ところで、ドッジボールを英語で書くと"dodgeball"である。研究社のリーダーズ英和辞典によれば、dodgeの意味は、「ひらりと身をかわす」である。
日本ドッジボール協会ホームページによると、ドッジボールの原型は「デッドボール」といい、防御組によるキャッチは認められていなかったらしい。大正15年、名称が「ドッジボール」と改称され、防御側によるキャッチが認められる。
大正15年に防御側によるキャッチが認められるようになったにもかかわらず、身をかわす意味の「ドッジボール」へと改称された意味がよくわからない。「デッド」という響きが嫌われたのか、アメリカと名称を合わせようとしたのか、定かではない。
英語版WikipediaでDodgeballを調べてみると、使われるボールの数が3つから10だったり、ゲームが進行するにつれボールが増やされたり、ボールをキャッチした場合、そのボールを投げた敵チームのプレイヤーがアウトになったりする、とある。

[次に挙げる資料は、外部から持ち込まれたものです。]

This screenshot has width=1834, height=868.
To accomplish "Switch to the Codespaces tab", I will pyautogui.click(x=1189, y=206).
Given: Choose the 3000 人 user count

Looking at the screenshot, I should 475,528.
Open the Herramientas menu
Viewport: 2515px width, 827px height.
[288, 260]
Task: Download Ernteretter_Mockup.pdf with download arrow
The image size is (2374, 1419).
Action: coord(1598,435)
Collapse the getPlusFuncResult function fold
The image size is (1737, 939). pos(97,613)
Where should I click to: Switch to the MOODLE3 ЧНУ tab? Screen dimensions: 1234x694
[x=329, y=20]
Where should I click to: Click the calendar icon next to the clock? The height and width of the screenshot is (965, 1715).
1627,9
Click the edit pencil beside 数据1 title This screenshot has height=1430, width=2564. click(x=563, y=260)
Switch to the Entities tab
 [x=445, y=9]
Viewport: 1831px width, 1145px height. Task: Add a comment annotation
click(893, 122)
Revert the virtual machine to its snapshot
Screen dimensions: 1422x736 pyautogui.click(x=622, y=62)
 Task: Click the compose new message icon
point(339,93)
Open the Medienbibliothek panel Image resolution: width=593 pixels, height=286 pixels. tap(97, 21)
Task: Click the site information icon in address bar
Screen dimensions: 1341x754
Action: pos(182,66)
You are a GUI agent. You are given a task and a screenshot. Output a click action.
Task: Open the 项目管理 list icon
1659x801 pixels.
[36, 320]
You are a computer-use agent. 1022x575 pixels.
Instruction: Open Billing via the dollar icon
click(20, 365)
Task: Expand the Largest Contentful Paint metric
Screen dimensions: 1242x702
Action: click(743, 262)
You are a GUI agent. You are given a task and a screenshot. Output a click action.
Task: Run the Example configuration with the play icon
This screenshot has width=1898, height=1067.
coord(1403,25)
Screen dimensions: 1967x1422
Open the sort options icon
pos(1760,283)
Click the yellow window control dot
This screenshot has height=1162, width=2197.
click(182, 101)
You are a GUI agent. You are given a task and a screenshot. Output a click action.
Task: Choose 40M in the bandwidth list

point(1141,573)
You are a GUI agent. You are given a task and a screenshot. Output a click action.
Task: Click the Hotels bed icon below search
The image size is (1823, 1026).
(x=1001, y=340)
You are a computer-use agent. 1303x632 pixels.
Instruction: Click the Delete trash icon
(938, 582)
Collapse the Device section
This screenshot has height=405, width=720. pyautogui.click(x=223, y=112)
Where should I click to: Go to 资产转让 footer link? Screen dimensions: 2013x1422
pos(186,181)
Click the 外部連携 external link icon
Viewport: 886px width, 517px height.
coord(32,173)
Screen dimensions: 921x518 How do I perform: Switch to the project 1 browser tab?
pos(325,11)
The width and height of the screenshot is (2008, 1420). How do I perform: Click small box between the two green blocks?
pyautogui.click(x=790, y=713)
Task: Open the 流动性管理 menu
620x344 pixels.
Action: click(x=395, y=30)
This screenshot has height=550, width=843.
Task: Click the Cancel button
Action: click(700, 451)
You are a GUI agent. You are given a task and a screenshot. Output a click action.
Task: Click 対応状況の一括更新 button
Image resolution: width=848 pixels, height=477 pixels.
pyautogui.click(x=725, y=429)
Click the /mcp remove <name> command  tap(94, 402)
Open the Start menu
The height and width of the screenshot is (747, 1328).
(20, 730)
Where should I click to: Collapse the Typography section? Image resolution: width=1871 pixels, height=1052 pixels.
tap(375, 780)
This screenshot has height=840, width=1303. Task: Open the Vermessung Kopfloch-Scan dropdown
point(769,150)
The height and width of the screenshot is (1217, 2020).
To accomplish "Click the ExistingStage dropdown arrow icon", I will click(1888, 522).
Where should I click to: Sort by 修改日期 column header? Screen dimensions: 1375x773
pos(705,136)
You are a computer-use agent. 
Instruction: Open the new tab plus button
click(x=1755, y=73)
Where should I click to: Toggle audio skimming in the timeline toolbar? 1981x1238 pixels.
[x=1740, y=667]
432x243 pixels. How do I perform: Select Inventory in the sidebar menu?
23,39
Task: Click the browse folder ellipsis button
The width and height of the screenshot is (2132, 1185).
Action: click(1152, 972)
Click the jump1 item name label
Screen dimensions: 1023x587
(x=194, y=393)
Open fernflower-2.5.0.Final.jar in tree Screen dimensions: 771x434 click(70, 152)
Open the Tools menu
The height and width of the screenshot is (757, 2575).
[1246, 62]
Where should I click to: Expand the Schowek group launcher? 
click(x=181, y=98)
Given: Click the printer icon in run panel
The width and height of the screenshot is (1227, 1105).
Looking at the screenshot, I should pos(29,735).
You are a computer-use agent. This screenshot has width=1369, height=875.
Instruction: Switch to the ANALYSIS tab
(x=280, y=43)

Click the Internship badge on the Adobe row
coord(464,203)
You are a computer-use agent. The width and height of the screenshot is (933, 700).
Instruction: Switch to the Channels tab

どうやら、日本のドッジボールと米国のドッジボールはルール、ひいてはゲームの性質そのものが異なるようである。米国の方が、より"Dodgeball"に近いのは明らかだ。数多くのボールが飛び交うなかでは、一つのボールを取ってもほかのボールに狙われる可能性があるわけだから、取るよりもよけることに比重が置かれるだろう。
dodgeと聞くと、僕は、アンブローズ・ビアスの「アウル・クリーク橋でのできごと」という小説を決まって思い出す。
アメリカ南北戦争のさなか、農園主で南軍に貢献したいペイトン・ファーカーは、絞首刑に処せられるところで、逃げ出し、北軍の追撃にあう。
ファーカーは追撃のさなか、言う。
"The officer," he reasoned, "will not make that martinet's error a second time. It is as easy to dodge a volley as a single shot. He has probably already given the command to fire at will. God help me, I cannot dodge them all!"
「司令官は」ファーカーは推察して言った。「あんな機械的なミスは二度くりかえさないだろう。一斉射撃は、一発の弾をかわすのと同じで、難しくはない。もう任意射撃の命令を出しているはずだ。神さま、お助けを! すべてをかわすことはできません!」
手に汗を握る追撃劇なのだが、この小説にはあっという結末が待っている。